À mesure que tu te rapproches de la ville de feu, le ciel s'assombrit, la nuit s'installe et tu respireras pour longtemps encore cette odeur qui te brûle la gorge et te donne la nausée. Ça, c'est que l'on pourrait appeler l'effet « Cherno ». Si Candlemass t'invite au Paradis Perdu de John Milton, alors Kypck t'envoie directement en enfer, mais pas n'importe lequel : celui du Paradis Socialiste, de l'Archipel des Goulags, de l'Enfer Stalinien. Rien de plus.


Musicalement, la recette qu'emploie le groupe est à la fois simple et complexe : Riffs lourds, plutôt lents, mais efficaces, rythmes simples qui accompagnent discrètement les cordes, de nombreux breaks de bon aloi qui transcendent ton esprit réactionnaire petit-bourgeois. Ah oui, ces breaks, écoute ces breaks tovaritch, écoute cette réverbération qui enneige ton esprit, qui parvient à le reposer face au feu de la première guerre industrielle que l'Homme expérimente, avec un succès proportionnel au désastre humain. Même avec ce chant passé à la vodka, c'est beau. Ce n'est cristallin comme du Chopin, j'en conviens camarade, mais il est beau, comme une chanson de Vladimir Vissotsky en plein hiver sans provisions.

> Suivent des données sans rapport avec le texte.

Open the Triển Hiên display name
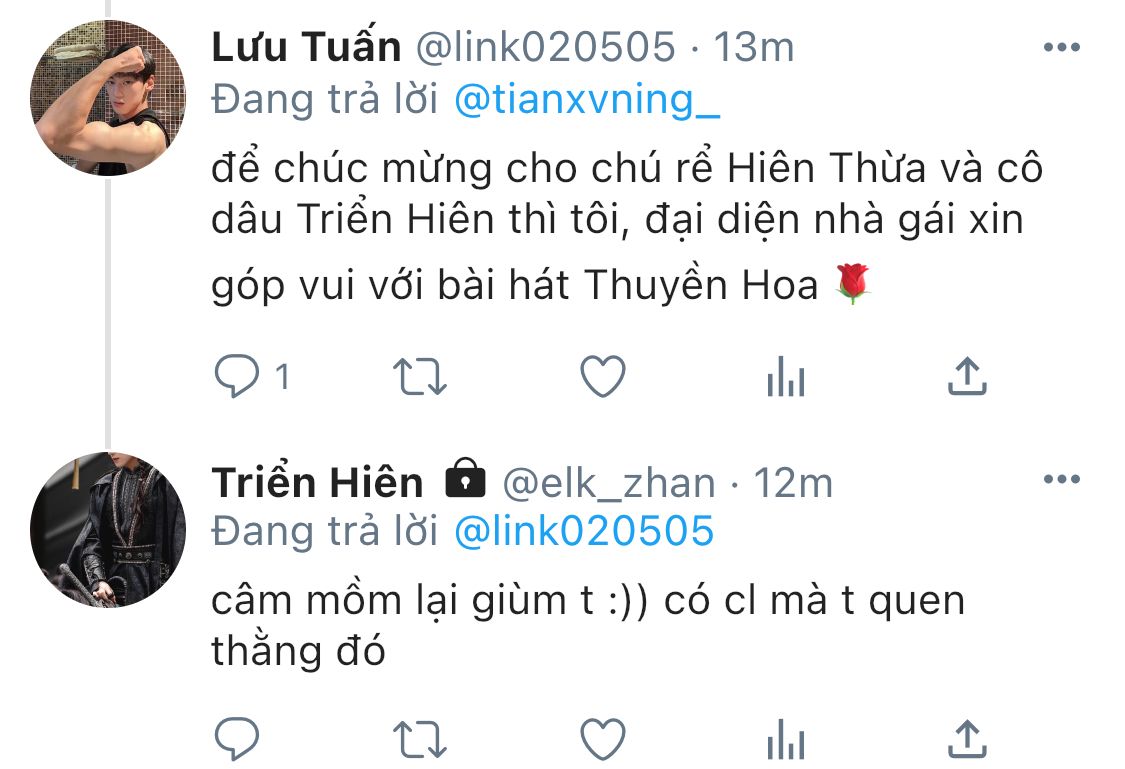 tap(317, 481)
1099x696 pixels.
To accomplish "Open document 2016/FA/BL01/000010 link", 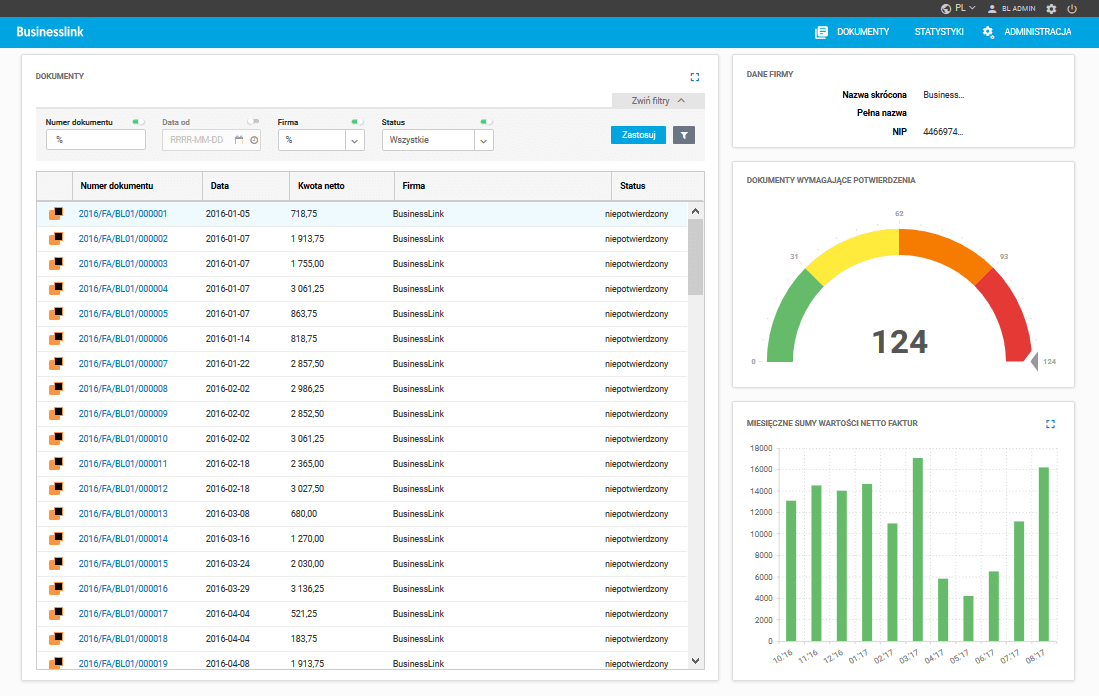I will pos(123,439).
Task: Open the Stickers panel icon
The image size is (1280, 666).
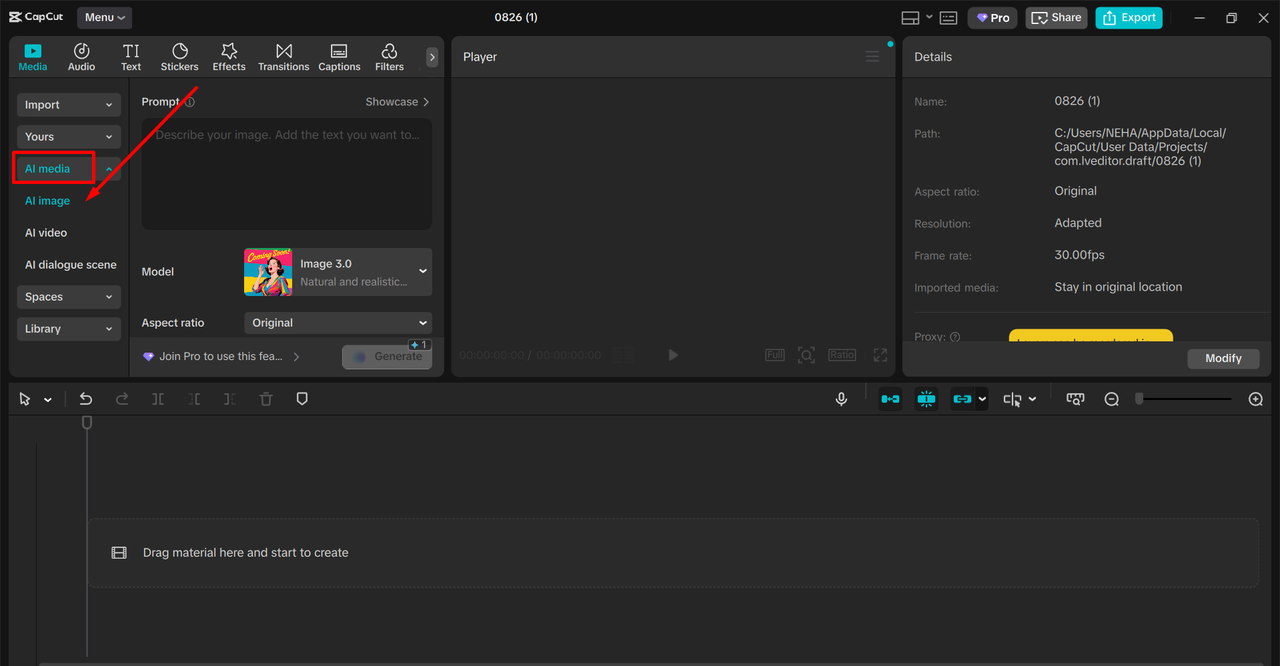Action: point(180,57)

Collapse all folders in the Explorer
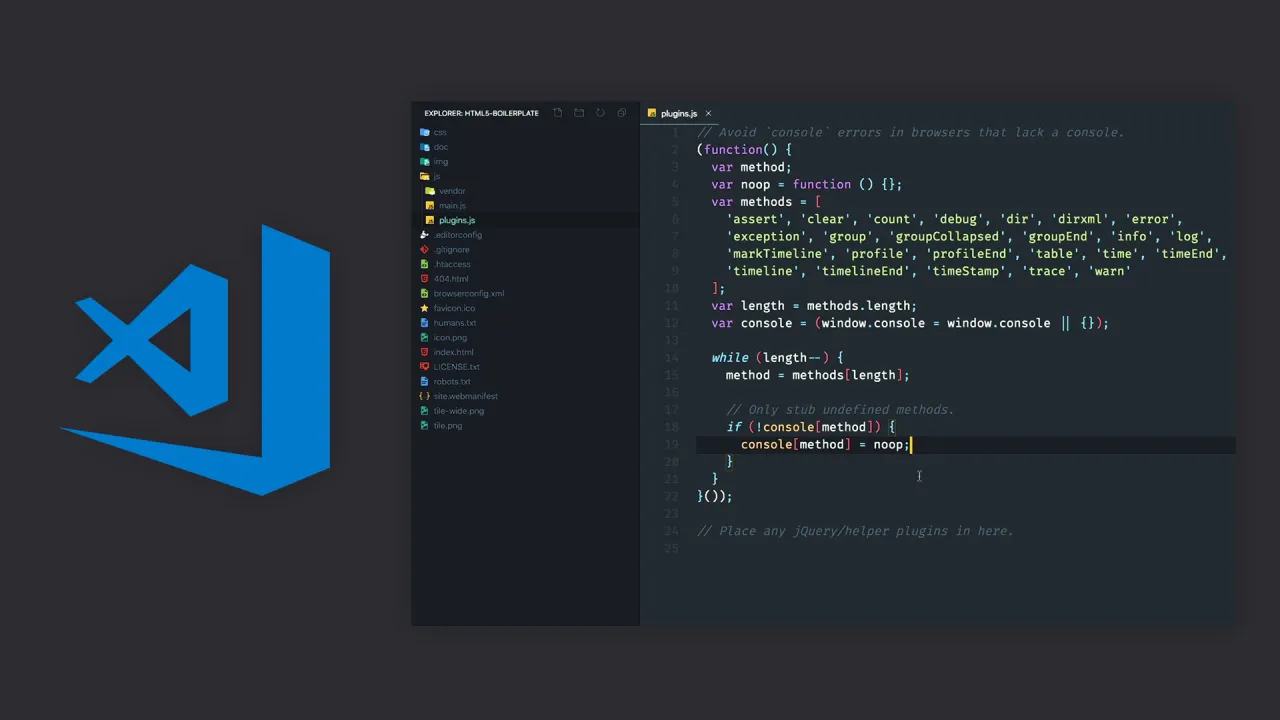621,113
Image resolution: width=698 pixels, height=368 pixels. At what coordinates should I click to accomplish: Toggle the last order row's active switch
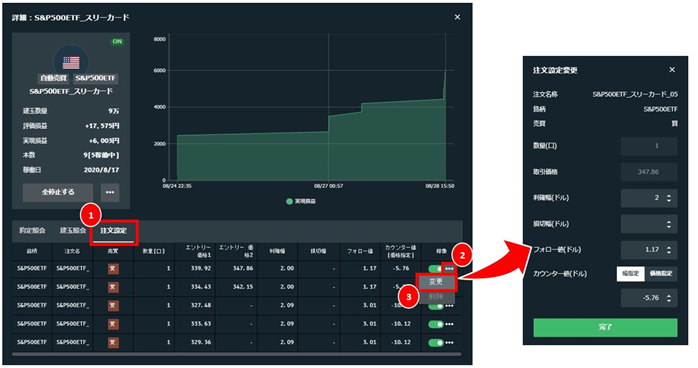pyautogui.click(x=436, y=343)
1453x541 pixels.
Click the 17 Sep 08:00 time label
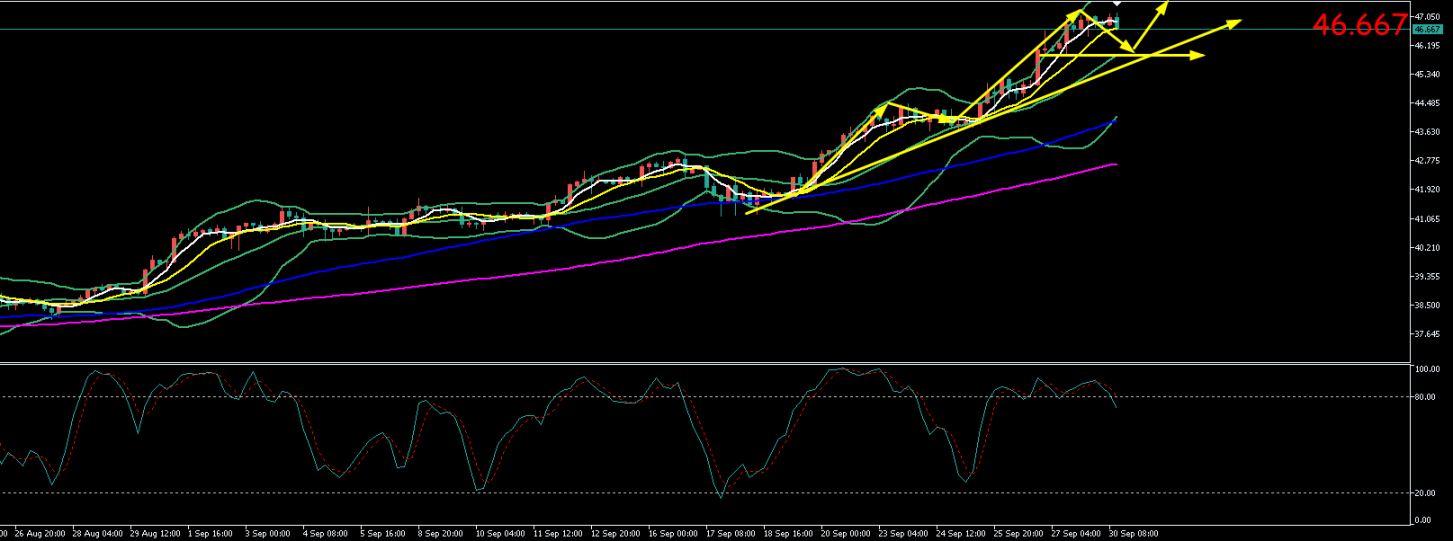[730, 533]
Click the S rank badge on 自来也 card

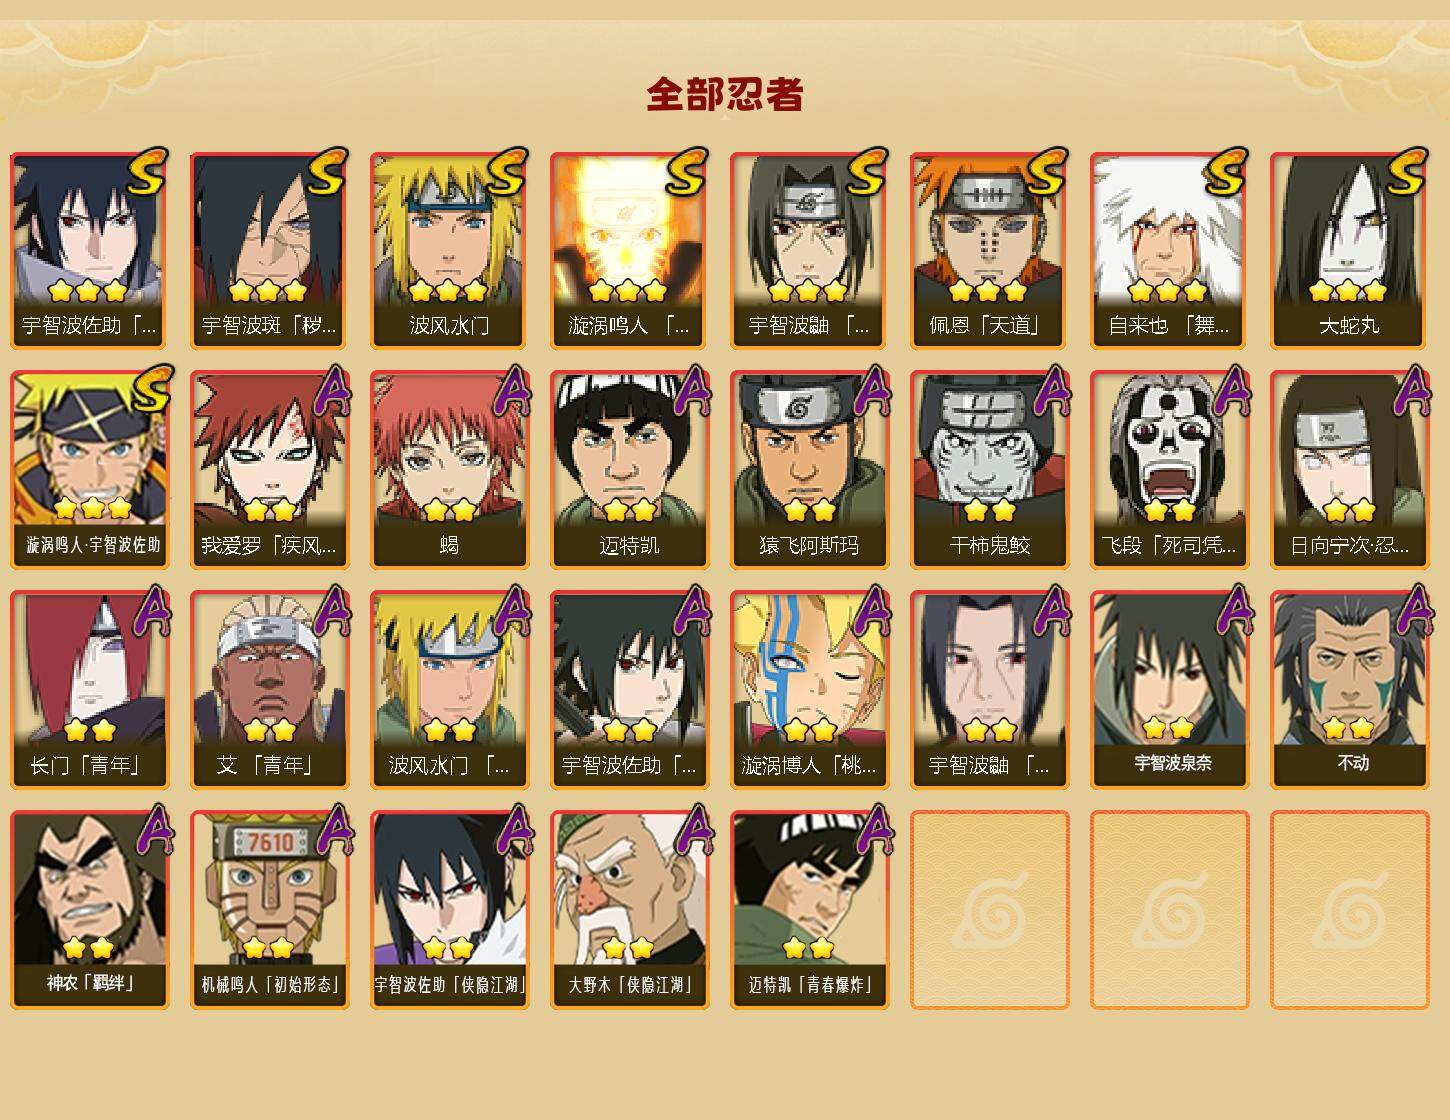[x=1226, y=171]
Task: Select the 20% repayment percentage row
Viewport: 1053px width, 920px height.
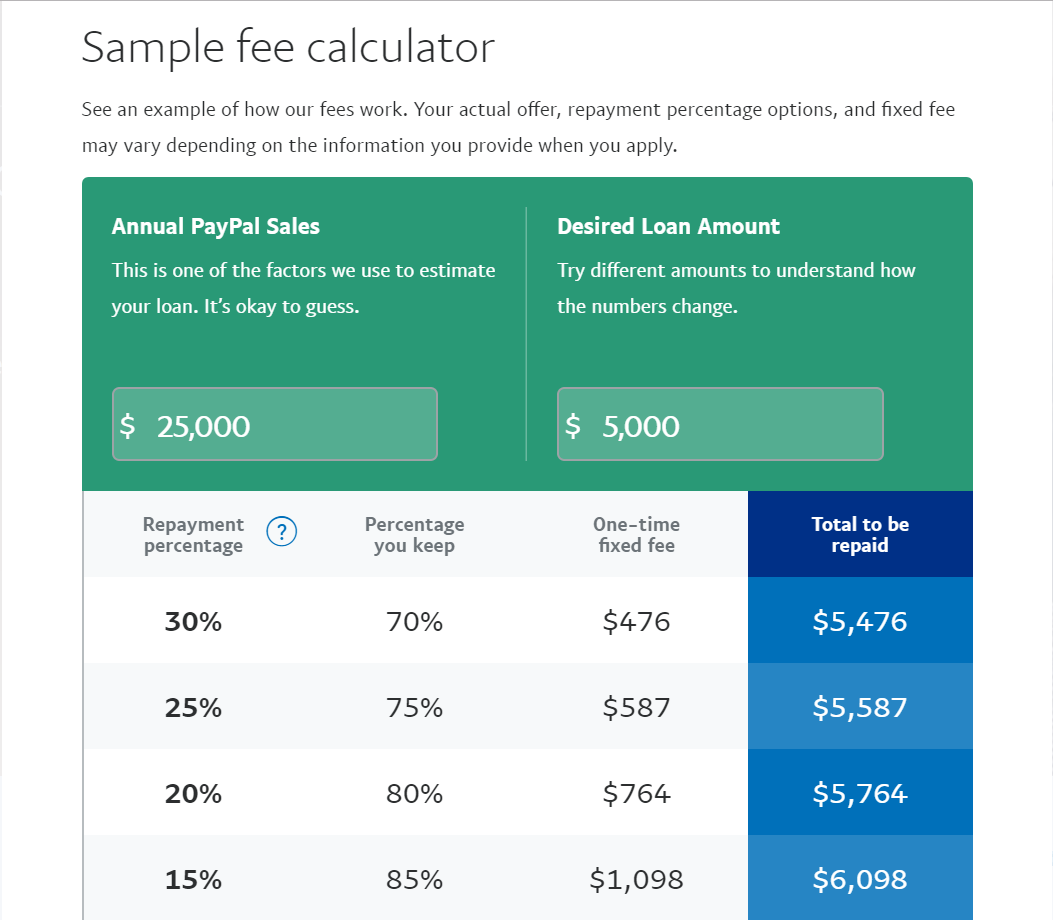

Mais la grande force de cet album, tellement insolente de beauté qu'elle en devient réactionnaire, c'est surtout... Ce chant... Ce magnifique chant en langue russe du finnois E. Seppänen qui officie également chez Dreamtale... Admirable de bout en bout, ce chant rugueux du début à la fin est la principale clé de leur musique, son langage, sa narration. Les instruments en eux-mêmes apportaient déjà leur lot de lourdeur et d'ambiances hivernales, mais c'est véritablement cette voix qui anime tout l'esprit soviético-dépressif du groupe. Car même sur les titres les plus musicaux, comme sur le presque entraînant « 1917 » ou encore l'ultime « Demon », c'est vraiment la voix qui guide la musique et non l'inverse. De là à dire que les riffs sont presque accessoires, il n'y a qu'un pas que je ne franchirais pas, mais en tout cas, le rendu est bluffant et on n'a qu'une envie : se noyer, encore et encore, dans les méandres de cette voix de ce condamné qui assiste, impuissant, à la déconfiture du pays de son enfance.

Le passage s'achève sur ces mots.